The asset controller 204 includes a location/PTZ CMD (pan/tilt/zoom command) application that can be executed by a processor to send commands to the asset 208 and the simulated asset 210 via an overlay controller 206. The format of the commands will depend on the type of asset. The commands may be interpreted to modify and control a location of the asset 208 (in the event that the asset 208 can change locations) and/or modify and control a configuration of the asset 208, such as controlling a pan-tilt-zoom function of a camera. The asset controller 204 may send commands in the format as if the asset controller 204 were directly coupled to the asset 208. The asset controller 204 may receive a response from the asset 208 via the overlay controller 206 indicating receipt of the commands and actual location and orientation of the asset 208. The asset controller 204 will receive a merged video stream from the overlay controller 206 and display the video. The merged video stream comprises the asset 208 video overlaid with the simulated asset 210 video after setting a mono-chrome color of the simulated asset 210 video to transparent, as discussed above.
The overlay controller 206 may take the form of a computer that is coupled to the asset controller 204 (either through a wired or wireless connection), to the asset 208 (either through a wired or wireless connection), and to the simulated asset 210 (either through a wired or wireless connection). The overlay controller 206 operates to merge simulated and live video streams, and to pass location and pan-tilt-zoom command information from the asset controller 204 on to both the asset 208 and the simulated asset 210.
The overlay controller 206 will forward commands from the asset controller 204 to both the asset 208 and the simulated asset 210 using a command resolution application. The overlay controller 206 also resolves any differences between functions and views shown by the asset 208 and the simulated asset 210. The simulated asset 210 operates to mimic the asset 208. For example, if the asset 208 is a camera, then the simulated asset 210 will render the same view point of the asset 208. The simulated asset 210 may receive commands in the same format as the live asset 208, so that if the camera is instructed to turn 45° to the left, then a display shown by the simulated asset 210 should change in a substantially corresponding fashion as the field of view of the camera changes. The commands may be the same as received by the live asset 208 or the overlay controller 206 may make modifications to the commands to synchronize the simulated asset 210 with the live asset 208.
The simulated asset 210 may take the form of a computer executing applications, and will render a simulated world using a rendering application. The rendering application will utilize a three-dimensional model of the terrain in which everything is set to a single mono-chrome color, such as green or blue. A location and orientation at which the simulation of the terrain is rendered will be determined by interpreting commands received from the asset controller 204 via the overlay controller 206.
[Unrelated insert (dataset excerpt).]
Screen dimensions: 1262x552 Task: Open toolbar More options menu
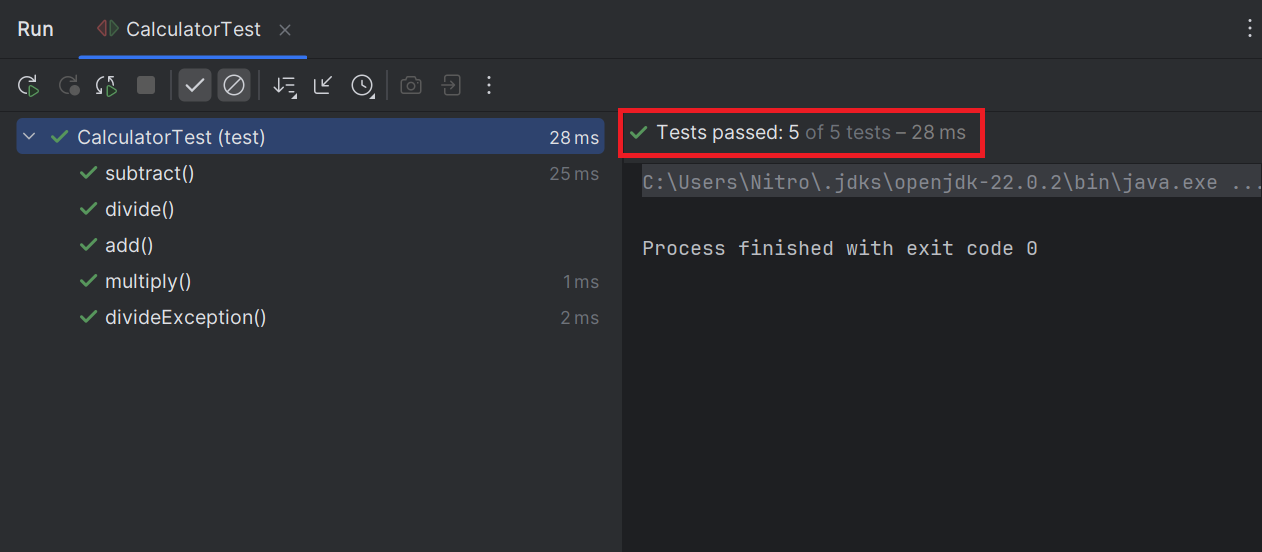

As mentioned, the simulated asset 210 uses a three-dimensional terrain database as well as three-dimensional models of any entities to render the simulated camera view. A background of the simulated view will be set to a single monochrome color, such as blue or green. Virtual entities in the simulated view will be inserted and rendered in multi-color as normal. Virtual entities will be positioned accurately within the simulated view as the entity would be positioned in real life, such as in front of or behind an object. Virtual entities that are further away will be rendered as smaller than those close up. Virtual entities will not simply be overlaid onto the simulated video, but rather, will be positioned within the simulated video in front of and behind objects, for example.
The overlay controller 206 merges video streams from the asset 208 and the simulated asset 210. The simulated asset 210 will send a video stream with a mono-chrome background (such as blue or green) to the overlay controller 206, which will remove the entire mono-chrome background color, and then place the video stream on top of the remaining data in the asset 208 video stream. The merged video stream can then be sent to the asset controller 204 for viewing by the operator 202.
The overlay controller 206 will ensure that the simulated asset 210 is substantially in synchronization with the asset 208 so that the simulated asset 210 mimics the asset 208. For example, if a location or orientation of the simulated asset 210 differs from the asset 208, the overlay controller 206 may contain software that can modify commands being sent to the simulated asset 210 in order to realign the simulated asset 210 with the asset 208. The overlay controller may receive commands from additional sensors attached to the asset 208 in order to accurately synchronize the asset 208 and the simulated asset 210.
The rendering application of the simulated asset 210 can be connected to a simulation network 212 via a distributed interactive simulation (DIS) or high level architecture (HLA) protocol, or other protocols. In rendering the simulated world, the simulated asset 210 may receive information and instructions from the simulation network 212, such as the location, orientation, and behavior of a virtual entity.
The simulation network 212 includes any number of computers that may be located on a local area network (LAN) or wide area network (WAN). The simulation network 212 can include high to low fidelity simulations that are either autonomous or human-in-the-loop, for example.
FIG. 3 is a flowchart including example functional steps for performing video graphics processing. It should be understood that the flowchart shows the functionality and operation of one possible implementation of present embodiments. In this regard, each block may represent a module, a segment, or a portion of program code, which includes one or more executable instructions for implementing specific logical functions or steps in the process. Alternative implementations are included within the scope of the example embodiments of the present application in which functions may be executed out of order from that shown or discussed, including substantially concurrent or in reverse order, depending on the functionality involved, as would be understood by those reasonably skilled in the art of the present invention. In addition, one or more elements of the system 100 may perform one or more of the functional steps represented by blocks in the diagram of FIG. 3.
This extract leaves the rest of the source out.